Mas o que incomoda muito e precisa ter o debate aprofundado é a dimensão sociológica, comportamental, psicológica, da horda que produziu o espetáculo de horror do dia 8 de janeiro de 2023, destruindo o Palácio do Planalto e as sedes do Congresso Nacional e do STF, data que ficará tristemente gravada na história como o maior ataque à democracia brasileira desde a vitória de Tancredo Neves no colégio eleitoral, que pôs fim ao regime autoritário e inaugurou a redemocratização.
Por um lado, como não detectamos o “ovo da serpente” que plantamos a partir de 2013, que esgarçou as relações entre sociedade e sistema político, dando margem para o surgimento de um movimento insanamente radicalizado, violento, irracional, movido à base da cultura do ódio e de fakenews? Por outro lado, do ponto de vista do comportamento individual fica a dúvida: quais os motivos, os elementos, que levaram jovens, idosos, ex-militares, parcela da classe média, empresários, a enfrentar chuva e calor na porta dos quartéis e ao final promover uma burlesca e violenta tentativa de golpe. Qual desfecho esperavam? As Forças Armadas já tinham sinalizado que não iriam intervir. O que acrescenta quebrar patrimônio público e agredir fisicamente as instituições? Eram profissionais da violência ou amadores trapalhões? Ao ver as cenas terríveis lembrei de “Escuta, Zé Ninguém!” de Wilheim Reich. Depois de quebrarem tudo ficaram se perguntando: “E agora? O que fazer? Como se toma o poder?” Como um cachorro de rua que em abalada carreira persegue o carro e não sabe o que fazer quando ele para. Movimento golpista organizado ou um bando de malucos fanatizados? O vácuo de liderança ficou evidente. Não havia tática, estratégia, objetivos e comando claros. Creio que os verdadeiros culpados são os que deveriam ter chamado a liderança da extrema-direita para si e canalizar suas energias para a disputa democrática.

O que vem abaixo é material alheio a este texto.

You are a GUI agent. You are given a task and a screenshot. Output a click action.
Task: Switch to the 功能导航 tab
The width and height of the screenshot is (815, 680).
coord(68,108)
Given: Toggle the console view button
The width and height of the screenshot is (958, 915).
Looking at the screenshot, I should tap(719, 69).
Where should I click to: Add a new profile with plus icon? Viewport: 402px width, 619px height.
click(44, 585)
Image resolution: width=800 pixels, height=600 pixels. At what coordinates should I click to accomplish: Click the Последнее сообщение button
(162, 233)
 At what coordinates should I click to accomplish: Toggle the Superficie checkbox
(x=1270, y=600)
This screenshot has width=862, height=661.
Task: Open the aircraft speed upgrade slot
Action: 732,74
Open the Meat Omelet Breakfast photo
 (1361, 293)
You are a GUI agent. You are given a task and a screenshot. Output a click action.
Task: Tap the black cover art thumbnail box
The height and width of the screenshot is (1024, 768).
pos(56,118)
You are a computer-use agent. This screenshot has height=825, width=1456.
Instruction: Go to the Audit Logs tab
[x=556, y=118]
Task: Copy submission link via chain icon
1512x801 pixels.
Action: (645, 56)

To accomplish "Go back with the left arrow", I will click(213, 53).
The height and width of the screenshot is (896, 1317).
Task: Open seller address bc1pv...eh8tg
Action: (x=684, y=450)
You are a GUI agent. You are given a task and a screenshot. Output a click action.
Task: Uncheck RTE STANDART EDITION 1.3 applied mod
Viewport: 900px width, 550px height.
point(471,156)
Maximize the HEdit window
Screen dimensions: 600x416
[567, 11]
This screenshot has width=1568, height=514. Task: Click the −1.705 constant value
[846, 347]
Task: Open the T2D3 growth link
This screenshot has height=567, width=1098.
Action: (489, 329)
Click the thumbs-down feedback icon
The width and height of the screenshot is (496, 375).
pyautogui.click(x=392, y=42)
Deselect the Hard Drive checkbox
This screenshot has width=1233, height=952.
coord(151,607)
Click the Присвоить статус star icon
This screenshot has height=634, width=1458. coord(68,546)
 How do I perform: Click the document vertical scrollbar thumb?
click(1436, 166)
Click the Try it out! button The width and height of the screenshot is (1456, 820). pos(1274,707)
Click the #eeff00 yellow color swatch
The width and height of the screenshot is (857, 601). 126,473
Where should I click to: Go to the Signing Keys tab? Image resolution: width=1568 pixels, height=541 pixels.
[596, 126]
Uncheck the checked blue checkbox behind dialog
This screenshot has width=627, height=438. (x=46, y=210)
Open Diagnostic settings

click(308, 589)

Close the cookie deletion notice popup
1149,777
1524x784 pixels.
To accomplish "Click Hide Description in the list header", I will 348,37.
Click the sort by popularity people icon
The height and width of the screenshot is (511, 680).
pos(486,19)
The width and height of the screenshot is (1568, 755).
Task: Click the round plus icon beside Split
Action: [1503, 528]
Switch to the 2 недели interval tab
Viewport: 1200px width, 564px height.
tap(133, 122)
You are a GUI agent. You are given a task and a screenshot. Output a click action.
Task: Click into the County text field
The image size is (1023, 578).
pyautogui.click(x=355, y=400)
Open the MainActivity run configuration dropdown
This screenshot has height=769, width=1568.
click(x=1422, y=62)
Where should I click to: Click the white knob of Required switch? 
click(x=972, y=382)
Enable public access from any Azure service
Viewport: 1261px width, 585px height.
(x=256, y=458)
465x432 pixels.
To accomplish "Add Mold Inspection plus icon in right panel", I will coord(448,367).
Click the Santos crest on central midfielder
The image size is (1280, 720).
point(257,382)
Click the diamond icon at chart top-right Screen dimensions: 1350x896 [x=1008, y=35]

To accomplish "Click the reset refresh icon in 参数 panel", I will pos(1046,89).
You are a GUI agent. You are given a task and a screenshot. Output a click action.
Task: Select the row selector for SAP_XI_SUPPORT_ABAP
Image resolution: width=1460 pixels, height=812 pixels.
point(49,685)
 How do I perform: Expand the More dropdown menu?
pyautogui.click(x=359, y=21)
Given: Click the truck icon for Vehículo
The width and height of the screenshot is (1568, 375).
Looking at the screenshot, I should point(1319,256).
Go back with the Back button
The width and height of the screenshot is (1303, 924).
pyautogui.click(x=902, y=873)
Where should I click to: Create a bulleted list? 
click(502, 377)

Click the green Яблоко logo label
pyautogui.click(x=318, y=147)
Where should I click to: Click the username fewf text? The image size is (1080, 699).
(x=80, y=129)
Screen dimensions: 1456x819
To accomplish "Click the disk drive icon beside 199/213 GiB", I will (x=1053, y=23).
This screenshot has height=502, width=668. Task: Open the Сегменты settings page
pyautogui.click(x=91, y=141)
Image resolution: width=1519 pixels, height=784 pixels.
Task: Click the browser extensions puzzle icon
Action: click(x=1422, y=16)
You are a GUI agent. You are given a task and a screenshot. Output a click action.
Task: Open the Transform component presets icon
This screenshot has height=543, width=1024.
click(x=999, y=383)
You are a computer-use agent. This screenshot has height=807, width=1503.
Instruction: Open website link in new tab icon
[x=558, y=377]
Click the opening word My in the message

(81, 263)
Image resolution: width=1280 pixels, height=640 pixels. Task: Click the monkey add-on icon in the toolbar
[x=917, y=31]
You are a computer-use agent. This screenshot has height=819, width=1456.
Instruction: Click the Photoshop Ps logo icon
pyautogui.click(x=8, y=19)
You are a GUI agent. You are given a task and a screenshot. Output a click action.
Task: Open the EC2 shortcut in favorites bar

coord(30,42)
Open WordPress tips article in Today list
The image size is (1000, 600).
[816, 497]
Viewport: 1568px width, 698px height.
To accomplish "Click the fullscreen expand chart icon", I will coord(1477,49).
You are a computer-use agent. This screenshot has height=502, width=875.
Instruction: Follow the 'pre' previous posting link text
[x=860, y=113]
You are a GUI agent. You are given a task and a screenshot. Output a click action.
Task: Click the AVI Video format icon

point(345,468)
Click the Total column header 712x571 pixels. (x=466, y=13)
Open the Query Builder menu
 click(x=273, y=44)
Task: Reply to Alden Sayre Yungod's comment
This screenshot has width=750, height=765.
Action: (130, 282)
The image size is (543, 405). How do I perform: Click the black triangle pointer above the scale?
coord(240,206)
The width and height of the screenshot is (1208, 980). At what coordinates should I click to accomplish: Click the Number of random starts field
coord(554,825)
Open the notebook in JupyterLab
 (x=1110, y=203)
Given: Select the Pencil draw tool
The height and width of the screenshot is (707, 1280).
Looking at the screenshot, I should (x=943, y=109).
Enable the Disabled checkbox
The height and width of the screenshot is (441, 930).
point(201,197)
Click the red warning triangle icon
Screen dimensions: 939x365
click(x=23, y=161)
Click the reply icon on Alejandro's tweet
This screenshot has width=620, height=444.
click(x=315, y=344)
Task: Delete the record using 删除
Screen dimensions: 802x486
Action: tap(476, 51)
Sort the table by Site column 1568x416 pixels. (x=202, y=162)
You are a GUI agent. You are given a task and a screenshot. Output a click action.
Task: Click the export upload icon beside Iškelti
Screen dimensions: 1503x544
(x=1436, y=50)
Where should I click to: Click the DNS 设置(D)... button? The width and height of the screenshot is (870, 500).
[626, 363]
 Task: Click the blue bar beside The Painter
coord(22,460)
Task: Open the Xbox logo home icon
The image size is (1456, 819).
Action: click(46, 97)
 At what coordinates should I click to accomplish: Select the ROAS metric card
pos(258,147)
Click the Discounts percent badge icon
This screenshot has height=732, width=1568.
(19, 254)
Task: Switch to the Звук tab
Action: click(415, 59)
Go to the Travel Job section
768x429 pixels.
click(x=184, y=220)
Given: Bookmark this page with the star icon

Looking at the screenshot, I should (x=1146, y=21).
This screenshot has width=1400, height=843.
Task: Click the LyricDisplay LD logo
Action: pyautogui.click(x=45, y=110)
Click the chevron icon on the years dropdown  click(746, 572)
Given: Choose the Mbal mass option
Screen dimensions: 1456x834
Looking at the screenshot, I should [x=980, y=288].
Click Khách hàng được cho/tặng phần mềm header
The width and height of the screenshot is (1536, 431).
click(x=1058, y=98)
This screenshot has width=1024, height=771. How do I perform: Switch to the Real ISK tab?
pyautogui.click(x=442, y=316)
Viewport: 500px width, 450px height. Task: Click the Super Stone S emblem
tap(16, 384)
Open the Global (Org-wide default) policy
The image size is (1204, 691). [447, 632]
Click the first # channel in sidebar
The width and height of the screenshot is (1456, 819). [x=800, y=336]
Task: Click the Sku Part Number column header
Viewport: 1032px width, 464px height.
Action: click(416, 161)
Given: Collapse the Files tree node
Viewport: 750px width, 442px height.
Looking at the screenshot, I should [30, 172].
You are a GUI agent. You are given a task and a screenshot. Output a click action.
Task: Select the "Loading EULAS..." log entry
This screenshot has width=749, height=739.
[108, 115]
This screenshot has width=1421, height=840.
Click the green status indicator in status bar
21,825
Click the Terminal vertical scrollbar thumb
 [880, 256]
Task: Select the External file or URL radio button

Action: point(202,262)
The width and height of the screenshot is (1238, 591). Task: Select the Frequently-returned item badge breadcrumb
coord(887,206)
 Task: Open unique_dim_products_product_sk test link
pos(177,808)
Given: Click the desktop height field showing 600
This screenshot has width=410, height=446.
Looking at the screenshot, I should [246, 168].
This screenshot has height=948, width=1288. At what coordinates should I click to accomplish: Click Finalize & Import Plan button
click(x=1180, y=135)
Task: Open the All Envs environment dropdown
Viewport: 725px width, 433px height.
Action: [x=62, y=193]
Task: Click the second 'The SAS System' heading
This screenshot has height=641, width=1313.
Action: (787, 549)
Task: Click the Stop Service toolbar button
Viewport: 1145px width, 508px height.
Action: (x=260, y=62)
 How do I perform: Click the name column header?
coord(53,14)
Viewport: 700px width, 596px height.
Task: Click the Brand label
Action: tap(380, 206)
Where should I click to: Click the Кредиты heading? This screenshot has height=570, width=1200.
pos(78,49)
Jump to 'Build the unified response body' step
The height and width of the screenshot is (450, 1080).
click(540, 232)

Aos que se filiam a estas crenças e se identificam com suas lideranças – e tenho conhecidos próximos entre eles – conclamo a se filiarem ao PL, disputarem as eleições municipais de 2024, fazerem oposição legítima nas ruas e no Congresso, como nós fizemos na anistia, nas Diretas-já, no impeachment de Collor, no movimento estudantil. Podemos quebrar todos os palácios do mundo sem acrescentar uma vírgula no desenvolvimento social, político e econômico do Brasil. A violência não se revelou uma boa parteira da História. Melhor apostar na liberdade, na democracia e em reformas progressivas.